Back in 2013, Zendaya wrote on her now-defunct app that she struggled with anxiety after an appearance on Ellen where her mic went out. She has since learned ways to manage those feelings, adding, “Sometimes you just have to take a step back so things stop stressin’ you.”
Selena Gomez
The singer candidly described her mental health journey with WSJ Magazine, saying, “My highs were really high, and my lows would take me out for weeks at a time.”

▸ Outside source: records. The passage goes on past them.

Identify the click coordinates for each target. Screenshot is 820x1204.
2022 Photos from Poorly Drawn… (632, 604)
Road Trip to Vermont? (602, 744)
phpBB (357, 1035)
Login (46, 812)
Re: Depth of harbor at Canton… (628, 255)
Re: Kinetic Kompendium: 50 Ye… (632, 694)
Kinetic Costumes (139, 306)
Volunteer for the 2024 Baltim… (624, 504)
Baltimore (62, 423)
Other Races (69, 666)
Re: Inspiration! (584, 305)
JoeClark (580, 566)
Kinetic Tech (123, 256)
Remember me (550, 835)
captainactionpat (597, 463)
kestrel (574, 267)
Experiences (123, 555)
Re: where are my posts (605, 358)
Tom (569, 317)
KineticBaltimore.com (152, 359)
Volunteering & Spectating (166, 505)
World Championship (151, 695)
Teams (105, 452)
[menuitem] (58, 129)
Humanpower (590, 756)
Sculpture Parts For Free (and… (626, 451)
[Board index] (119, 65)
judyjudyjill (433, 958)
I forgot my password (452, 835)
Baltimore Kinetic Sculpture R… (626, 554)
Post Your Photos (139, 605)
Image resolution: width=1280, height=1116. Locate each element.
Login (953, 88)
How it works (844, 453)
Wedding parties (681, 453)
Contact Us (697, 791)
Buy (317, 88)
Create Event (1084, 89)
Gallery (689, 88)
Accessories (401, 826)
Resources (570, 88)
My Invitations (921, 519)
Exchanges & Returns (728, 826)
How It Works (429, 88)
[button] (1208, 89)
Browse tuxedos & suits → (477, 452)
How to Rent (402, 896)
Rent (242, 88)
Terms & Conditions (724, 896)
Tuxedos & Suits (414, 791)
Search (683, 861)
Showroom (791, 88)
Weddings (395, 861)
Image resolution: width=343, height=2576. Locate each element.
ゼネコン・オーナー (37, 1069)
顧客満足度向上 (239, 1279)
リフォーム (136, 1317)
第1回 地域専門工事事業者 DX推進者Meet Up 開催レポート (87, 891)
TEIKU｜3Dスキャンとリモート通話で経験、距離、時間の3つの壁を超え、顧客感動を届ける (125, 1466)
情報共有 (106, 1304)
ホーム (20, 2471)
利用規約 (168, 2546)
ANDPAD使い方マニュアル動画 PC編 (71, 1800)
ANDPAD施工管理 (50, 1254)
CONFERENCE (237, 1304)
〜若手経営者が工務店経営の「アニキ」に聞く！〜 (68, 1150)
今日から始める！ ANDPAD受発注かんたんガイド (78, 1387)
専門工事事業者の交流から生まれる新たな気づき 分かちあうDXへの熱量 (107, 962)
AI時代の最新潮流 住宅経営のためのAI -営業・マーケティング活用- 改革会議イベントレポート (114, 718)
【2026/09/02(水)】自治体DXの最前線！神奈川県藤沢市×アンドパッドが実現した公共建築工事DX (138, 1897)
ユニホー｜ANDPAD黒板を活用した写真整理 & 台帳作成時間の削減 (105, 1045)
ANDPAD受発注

“I found out I do suffer from mental health issues,” she shared. “I got on the right medication, and my life has been completely changed.”
Lady Gaga
The Grammy winner made it her mission to spread kindness and be open about mental health, including her own.
“I have struggled for a long time, both being public and not public about my mental health issues or my mental illness,” she said during the Global Changemakers Award at Children Mending Hearts’ Empathy Rocks fundraiser in 2018. “But, I truly believe that secrets keep you sick.”